┌────────
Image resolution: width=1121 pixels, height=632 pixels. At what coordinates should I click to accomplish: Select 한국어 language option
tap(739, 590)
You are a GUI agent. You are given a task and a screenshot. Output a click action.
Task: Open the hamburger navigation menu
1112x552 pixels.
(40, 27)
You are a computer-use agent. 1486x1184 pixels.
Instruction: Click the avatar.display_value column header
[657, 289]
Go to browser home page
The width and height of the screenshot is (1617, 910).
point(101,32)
└────────
■ Exercise requirements:
Please retype each entry above exactly as it is written.

■ Reply to the task:
Image resolution: width=1121 pixels, height=632 pixels. At what coordinates should I click to accomplish: Select 한국어 language option
tap(739, 590)
You are a GUI agent. You are given a task and a screenshot. Output a click action.
Task: Open the hamburger navigation menu
1112x552 pixels.
(40, 27)
You are a computer-use agent. 1486x1184 pixels.
Instruction: Click the avatar.display_value column header
[657, 289]
Go to browser home page
The width and height of the screenshot is (1617, 910).
point(101,32)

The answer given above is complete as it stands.